Use the entries below and reproduce exactly the lines from the one containing "You are a computer-use agent. Viewport: 1927px" down to the one containing "Given: Click the Open Perspective icon", both of them included.

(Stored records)
-- -- --

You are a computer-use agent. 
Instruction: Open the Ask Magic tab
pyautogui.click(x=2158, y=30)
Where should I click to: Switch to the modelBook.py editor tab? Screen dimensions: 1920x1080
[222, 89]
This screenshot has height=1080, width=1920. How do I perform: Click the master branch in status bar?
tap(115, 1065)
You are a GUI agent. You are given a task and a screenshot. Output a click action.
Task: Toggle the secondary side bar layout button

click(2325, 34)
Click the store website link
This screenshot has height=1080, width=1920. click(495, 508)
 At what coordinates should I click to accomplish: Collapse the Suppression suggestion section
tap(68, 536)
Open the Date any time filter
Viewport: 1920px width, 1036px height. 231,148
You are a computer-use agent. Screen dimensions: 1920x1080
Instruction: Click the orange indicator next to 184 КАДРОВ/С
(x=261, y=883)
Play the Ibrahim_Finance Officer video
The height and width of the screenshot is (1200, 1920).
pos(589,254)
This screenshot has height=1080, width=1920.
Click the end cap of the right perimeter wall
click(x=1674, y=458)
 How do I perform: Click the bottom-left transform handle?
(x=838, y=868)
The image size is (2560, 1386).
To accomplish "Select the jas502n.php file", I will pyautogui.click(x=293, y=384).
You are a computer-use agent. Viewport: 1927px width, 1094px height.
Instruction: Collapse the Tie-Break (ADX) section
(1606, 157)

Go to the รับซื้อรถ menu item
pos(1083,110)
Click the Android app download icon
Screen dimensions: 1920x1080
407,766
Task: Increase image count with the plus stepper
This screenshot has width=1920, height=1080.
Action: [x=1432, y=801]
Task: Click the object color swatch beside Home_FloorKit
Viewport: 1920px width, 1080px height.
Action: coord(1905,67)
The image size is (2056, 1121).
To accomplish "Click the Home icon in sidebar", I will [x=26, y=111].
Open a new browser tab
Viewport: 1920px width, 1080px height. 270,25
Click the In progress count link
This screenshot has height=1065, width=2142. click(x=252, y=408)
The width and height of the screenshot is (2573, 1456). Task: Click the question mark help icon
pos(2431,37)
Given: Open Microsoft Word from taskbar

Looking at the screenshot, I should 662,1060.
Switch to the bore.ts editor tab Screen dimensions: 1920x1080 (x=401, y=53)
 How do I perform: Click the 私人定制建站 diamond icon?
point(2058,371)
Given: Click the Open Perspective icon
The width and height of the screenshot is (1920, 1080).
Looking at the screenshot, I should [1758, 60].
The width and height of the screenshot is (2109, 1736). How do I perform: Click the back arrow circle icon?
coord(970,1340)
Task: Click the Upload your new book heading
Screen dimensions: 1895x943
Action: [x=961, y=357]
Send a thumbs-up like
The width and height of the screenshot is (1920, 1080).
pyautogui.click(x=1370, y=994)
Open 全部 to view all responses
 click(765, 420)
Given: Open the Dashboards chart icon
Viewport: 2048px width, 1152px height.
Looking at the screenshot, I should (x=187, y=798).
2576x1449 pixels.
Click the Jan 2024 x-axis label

-- -- --

(RESPONSE BOX):
You are a computer-use agent. Viewport: 1927px width, 1094px height.
Instruction: Collapse the Tie-Break (ADX) section
(1606, 157)

Go to the รับซื้อรถ menu item
pos(1083,110)
Click the Android app download icon
Screen dimensions: 1920x1080
407,766
Task: Increase image count with the plus stepper
This screenshot has width=1920, height=1080.
Action: [x=1432, y=801]
Task: Click the object color swatch beside Home_FloorKit
Viewport: 1920px width, 1080px height.
Action: coord(1905,67)
The image size is (2056, 1121).
To accomplish "Click the Home icon in sidebar", I will [x=26, y=111].
Open a new browser tab
Viewport: 1920px width, 1080px height. 270,25
Click the In progress count link
This screenshot has height=1065, width=2142. click(x=252, y=408)
The width and height of the screenshot is (2573, 1456). Task: Click the question mark help icon
pos(2431,37)
Given: Open Microsoft Word from taskbar

Looking at the screenshot, I should 662,1060.
Switch to the bore.ts editor tab Screen dimensions: 1920x1080 (x=401, y=53)
 How do I perform: Click the 私人定制建站 diamond icon?
point(2058,371)
Given: Click the Open Perspective icon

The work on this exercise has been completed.